KÜRT SORUNUNUN BUGÜNE ETKİLERİ
Kürt sorununun bugün daha can yakıcı hale dönüştüğünü belirten Ünsal, yaşanan temel krizlerin Kürt sorununun çözülmemesinden kaynaklı olduğuna işaret etti. Ünsal, “Kürt meselesine hak temelli baktığınız zaman, Kürtler açısından son derece meşru taleplerin devletin katına çıkması, orada kabul görmesi gibi bir tarafı var ama hem Kürtler hem Türkler bakımından bir ekonomik maliyetinin olduğu da bir gerçek. Çünkü nihayetinde adına savaş deseniz de demeseniz de bugün çok ağır ekonomik maliyetler yüklenen bir askeri operasyonlar süreci yaşanıyor. Bir taraftan Irak ve Suriye Kurdistan’ında, bir taraftan da Türkiye kendi toprakları içerisinde de bu devam ediyor. Bu mesele çözülmüş olsa oraya harcanan bu kaynaklar, elbette iş alanlarına, kalkınmaya, hastanelere, okula, yola, barajlara harcanacaktı. Ancak gelinen noktada insanın temel ihtiyaçlarına dönük ekonomik potansiyeli maalesef askeri ya da işte asayiş operasyonlarında harap ediyoruz” diye belirtti.

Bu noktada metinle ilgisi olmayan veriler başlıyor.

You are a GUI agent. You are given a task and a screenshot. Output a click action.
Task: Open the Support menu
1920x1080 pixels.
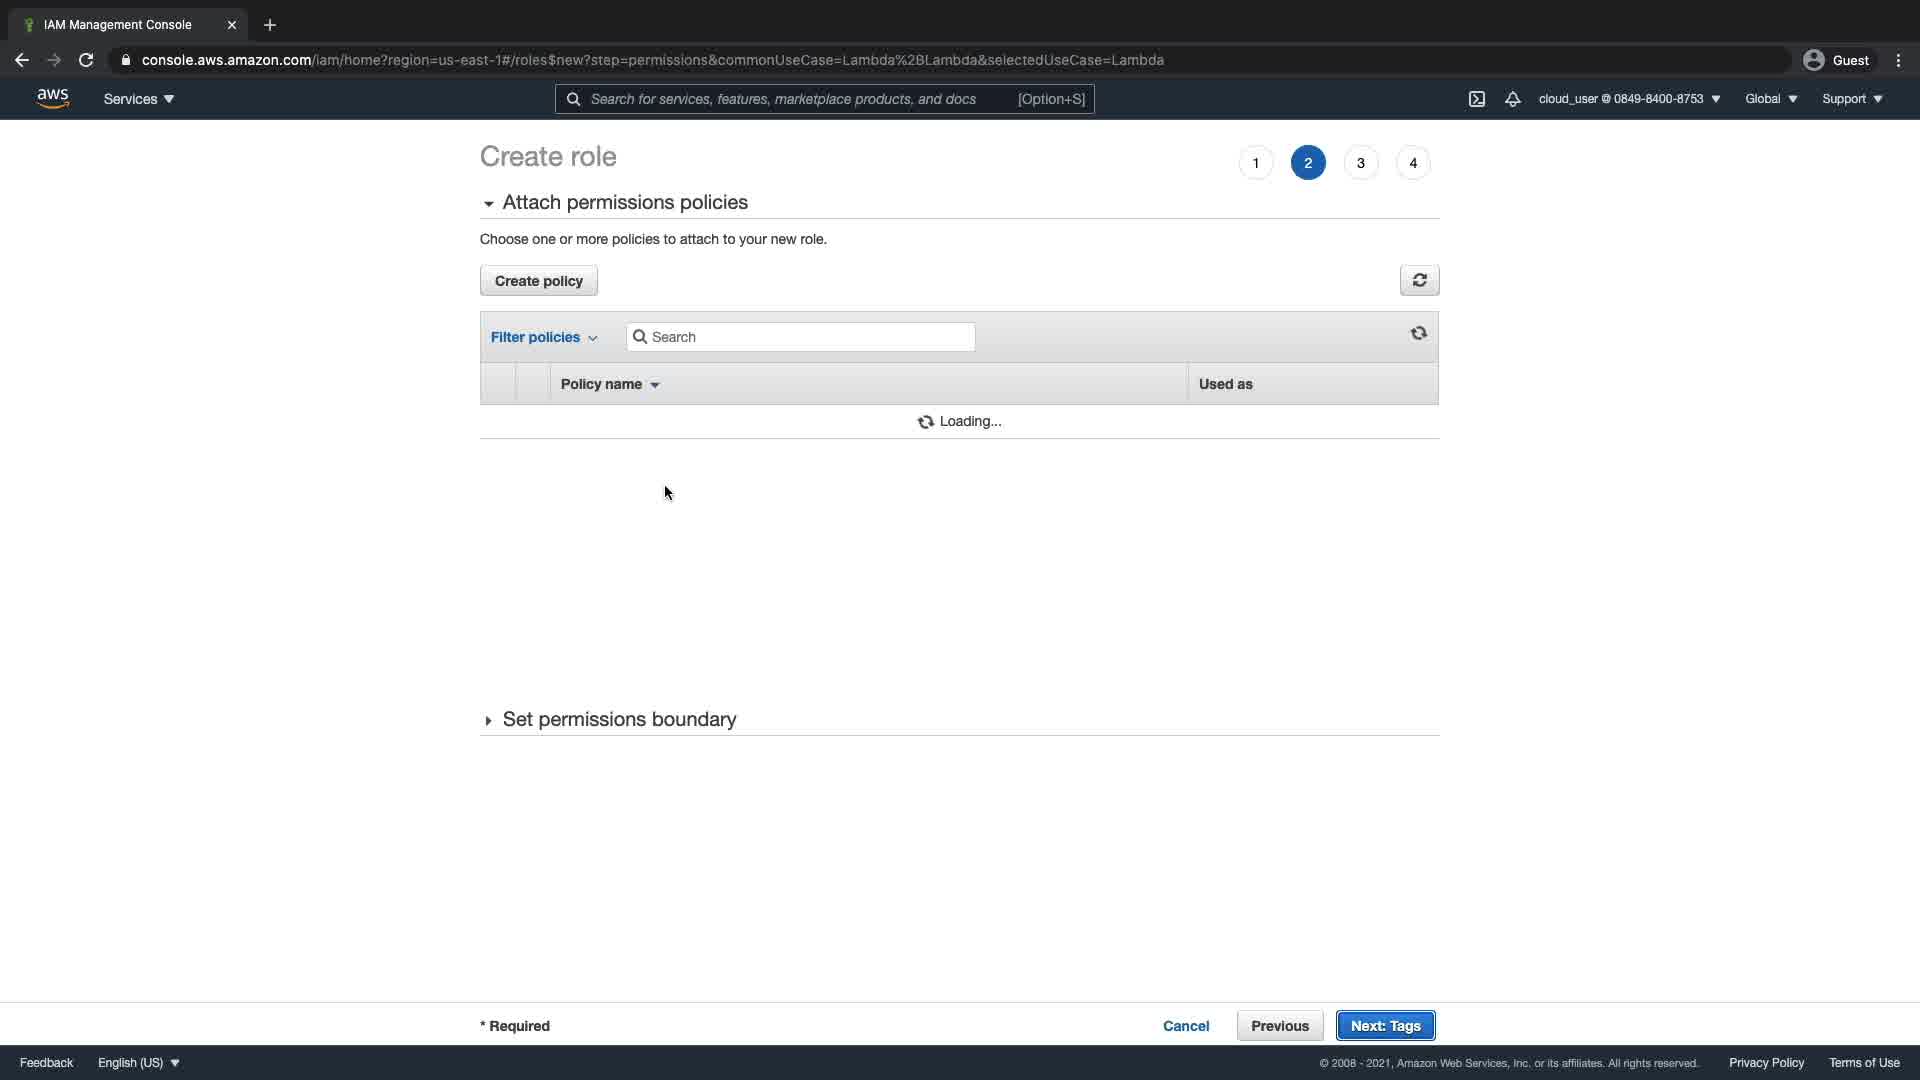1852,99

‘ÖCALAN ÇOK ÖNEMLİ BİR AKTÖR’
Bugün gelinen aşamada 31 aydır hiçbir şekilde haber alınamayan PKK Lideri Abdullah Öcalan’a dönük yürütülen ağır tecrit koşullarının da Kürt sorunun çözümsüzlüğüyle doğrudan bağlantılı olduğunun altını çizen Ünsal, bu durumun hukuka aykırı olduğunu söyledi. Ünsal, “Öcalan’ın bir tecrit altında tutulması, yani avukatlarıyla ve ailesiyle görüşmesinin mutlak anlamda kesilmiş olması, Türkiye'nin kendi mevzuatı bakımından da kendi hukukuyla da uyuşmayan bir durum. Politik olarak da Kürt sorunu, Öcalan'ın çok önemli politik bir aktör olduğu bir vakadır. Zaten devletin 2013’te Öcalan’ı muhatap alması, devletinde bir anlamda itiraf ettiği bir durum. Bu muhataplığın 2013-2015 arasında çatışmaların olmadığı, toplumda çok iyi ilişkilerin kurulması gibi faydalarını gördük. O halde bu faydadan geri kalmanın politik akılla bir ilişkisi, bir bağlantısı yok. O halde niye devam ediyor bu tecrit durumu?” diye sordu.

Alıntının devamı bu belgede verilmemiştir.